Wednesday, May 27, 2020

How China distorts the stainless steel market

A very interesting article by Elisabeth Braw in Foreign Policy:

"The Indonesian plant, owned and operated by the Chinese stainless-steel firm Tsingshan, opened in 2017. The choice of location was no coincidence: Indonesia has the world’s largest reserves of nickel, a key component of stainless steel. More than two-thirds of the world’s nickel is used to make stainless steel. (Regular steel consists almost exclusively of iron, while stainless steel also contains nickel and chromium.) And the plant’s construction was supported by the Chinese government; indeed, it falls within China’s global Belt and Road Initiative.
Then, when the plant had operated for less than two years, the Indonesian government suddenly announced that it would ban exports of nickel starting in January of this year. Predictably, the move caused global nickel prices to skyrocket. But thanks to its Indonesian plant, Tsingshan is shielded from the nickel hike.
 
In the past two decades China has conquered the stainless-steel market.
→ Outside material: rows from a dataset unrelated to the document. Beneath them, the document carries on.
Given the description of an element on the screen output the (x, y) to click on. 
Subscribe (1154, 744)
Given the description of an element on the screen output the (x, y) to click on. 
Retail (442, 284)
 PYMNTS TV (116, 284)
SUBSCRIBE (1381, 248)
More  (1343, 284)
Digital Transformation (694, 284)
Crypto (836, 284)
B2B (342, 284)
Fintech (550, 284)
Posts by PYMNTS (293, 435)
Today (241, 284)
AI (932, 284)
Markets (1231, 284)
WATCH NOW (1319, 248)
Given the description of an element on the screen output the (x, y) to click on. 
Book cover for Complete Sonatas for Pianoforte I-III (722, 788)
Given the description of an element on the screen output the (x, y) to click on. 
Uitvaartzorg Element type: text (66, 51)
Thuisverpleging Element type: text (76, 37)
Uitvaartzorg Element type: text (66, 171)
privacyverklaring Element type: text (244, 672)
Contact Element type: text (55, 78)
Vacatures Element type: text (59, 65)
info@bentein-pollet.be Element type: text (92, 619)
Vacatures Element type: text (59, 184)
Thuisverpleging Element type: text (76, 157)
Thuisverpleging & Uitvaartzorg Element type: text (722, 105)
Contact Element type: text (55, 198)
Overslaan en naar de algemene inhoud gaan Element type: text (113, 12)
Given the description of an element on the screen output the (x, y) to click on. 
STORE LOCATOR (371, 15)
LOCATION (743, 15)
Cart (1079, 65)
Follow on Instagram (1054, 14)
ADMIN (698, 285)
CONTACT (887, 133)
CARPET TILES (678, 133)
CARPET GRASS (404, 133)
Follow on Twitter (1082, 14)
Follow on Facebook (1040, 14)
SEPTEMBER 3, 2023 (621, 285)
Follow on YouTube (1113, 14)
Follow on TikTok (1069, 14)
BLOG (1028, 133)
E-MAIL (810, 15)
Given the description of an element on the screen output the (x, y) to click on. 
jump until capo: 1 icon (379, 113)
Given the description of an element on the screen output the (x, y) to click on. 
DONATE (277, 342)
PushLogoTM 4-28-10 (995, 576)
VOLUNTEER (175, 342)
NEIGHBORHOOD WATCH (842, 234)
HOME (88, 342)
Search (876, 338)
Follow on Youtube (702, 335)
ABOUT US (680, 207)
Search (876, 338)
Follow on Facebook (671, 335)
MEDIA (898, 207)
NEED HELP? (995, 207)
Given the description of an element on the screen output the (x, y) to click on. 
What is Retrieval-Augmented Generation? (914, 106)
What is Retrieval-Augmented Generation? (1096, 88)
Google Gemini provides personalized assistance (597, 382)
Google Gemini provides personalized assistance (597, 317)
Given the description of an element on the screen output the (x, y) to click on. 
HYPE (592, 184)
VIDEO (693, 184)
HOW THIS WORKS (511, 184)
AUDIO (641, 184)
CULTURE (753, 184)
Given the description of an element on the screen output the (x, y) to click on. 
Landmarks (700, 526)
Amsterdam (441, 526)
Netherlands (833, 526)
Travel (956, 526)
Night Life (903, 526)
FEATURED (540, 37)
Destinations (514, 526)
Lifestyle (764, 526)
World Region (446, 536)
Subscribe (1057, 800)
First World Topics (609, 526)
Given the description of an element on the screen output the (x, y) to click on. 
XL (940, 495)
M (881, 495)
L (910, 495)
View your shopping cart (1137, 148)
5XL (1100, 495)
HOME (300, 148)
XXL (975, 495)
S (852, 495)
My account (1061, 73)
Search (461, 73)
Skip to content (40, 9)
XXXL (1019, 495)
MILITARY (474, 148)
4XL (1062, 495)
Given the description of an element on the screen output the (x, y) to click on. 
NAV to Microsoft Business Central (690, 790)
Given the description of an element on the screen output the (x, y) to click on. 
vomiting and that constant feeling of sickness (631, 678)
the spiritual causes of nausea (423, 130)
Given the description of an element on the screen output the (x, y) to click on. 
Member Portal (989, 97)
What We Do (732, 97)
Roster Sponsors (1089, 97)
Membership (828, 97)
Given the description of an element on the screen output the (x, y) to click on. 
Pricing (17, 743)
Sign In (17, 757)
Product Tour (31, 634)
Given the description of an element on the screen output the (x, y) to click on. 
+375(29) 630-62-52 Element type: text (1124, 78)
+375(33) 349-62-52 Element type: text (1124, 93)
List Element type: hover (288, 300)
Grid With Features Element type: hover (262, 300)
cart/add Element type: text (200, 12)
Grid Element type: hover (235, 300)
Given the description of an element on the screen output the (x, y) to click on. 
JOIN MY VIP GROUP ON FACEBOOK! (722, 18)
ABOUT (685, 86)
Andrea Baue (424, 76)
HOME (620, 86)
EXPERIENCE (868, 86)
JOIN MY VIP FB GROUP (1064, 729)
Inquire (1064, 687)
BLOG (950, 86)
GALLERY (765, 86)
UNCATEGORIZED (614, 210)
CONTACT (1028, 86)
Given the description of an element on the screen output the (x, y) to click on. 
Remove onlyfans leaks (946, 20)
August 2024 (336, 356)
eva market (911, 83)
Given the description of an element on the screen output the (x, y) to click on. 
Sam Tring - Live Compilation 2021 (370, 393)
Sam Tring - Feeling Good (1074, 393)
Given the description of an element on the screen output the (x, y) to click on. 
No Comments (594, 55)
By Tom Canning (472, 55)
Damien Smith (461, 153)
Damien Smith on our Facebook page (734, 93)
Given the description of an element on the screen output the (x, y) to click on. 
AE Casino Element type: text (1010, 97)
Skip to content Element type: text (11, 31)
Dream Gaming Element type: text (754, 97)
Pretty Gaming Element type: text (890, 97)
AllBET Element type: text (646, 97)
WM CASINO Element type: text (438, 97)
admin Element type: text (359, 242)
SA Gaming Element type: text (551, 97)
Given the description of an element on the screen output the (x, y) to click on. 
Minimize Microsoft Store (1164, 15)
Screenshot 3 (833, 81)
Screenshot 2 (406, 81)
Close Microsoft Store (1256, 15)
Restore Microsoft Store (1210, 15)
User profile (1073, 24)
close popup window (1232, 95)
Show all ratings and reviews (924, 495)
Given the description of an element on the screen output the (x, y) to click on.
Though stainless steel may seem unsexy, it’s vital to virtually every other sector, and production is growing faster than that of other metals such as lead, copper, and aluminum. Weaponry, pipelines, ships, and washing machines all contain stainless steel.
 And in the past couple of decades, the production of steel—the main component of the stainless kind—has shifted dramatically.
In 2004, the world’s top 10 steel producers included only one Chinese company, Shanghai Baosteel; the other top firms were American, European, Indian, and South Korean. Back then, just 25.8 percent of the world’s steel was made in China. In 2018 (the latest year with data available), six of the world’s largest steel companies were Chinese, some of them government-owned, and China accounted for 51.3 percent of global steel production—a figure that doesn’t capture production by Chinese companies in other countries).
On the global top 10 list, South Korea, a former steel giant, is represented only by Posco. In stainless steel, the development is even more stark: in 2005, China produced 12.9 percent of the world’s stainless steel, while Europe produced 34.8 percent and the United States 9.2 percent. By 2018, China had more than quadrupled its share to 52.6 of the world’s stainless steel, while Europe’s share had shrunk to 15.6 percent and the United States had just a 5.5 percent share."